◆ EXERCISE AIM ◆
Among the entries below, find the lines that hold the word "agent" and report them.

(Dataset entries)
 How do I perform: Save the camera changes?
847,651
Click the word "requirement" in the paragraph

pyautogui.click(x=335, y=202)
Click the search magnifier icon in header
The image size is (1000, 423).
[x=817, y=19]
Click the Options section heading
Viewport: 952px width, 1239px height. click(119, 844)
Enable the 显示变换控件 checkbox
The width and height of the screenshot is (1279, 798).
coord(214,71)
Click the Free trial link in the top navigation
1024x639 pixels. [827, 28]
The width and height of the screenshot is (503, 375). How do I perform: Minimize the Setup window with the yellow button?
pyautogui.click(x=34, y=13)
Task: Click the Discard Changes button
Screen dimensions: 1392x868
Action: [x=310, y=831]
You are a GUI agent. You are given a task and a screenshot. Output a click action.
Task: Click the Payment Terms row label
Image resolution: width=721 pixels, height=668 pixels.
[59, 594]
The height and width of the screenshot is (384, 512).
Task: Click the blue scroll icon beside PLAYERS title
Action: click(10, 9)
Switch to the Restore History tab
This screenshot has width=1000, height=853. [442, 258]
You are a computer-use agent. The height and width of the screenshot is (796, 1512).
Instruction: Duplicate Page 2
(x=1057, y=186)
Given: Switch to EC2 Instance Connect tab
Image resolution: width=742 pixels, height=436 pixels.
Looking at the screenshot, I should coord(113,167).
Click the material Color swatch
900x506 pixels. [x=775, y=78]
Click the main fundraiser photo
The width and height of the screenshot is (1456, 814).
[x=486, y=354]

◆ EXPECTED ANSWER ◆
You are a GUI agent. You are given a task and a screenshot. Output a click action.
You are a computer-use agent. The height and width of the screenshot is (796, 1512).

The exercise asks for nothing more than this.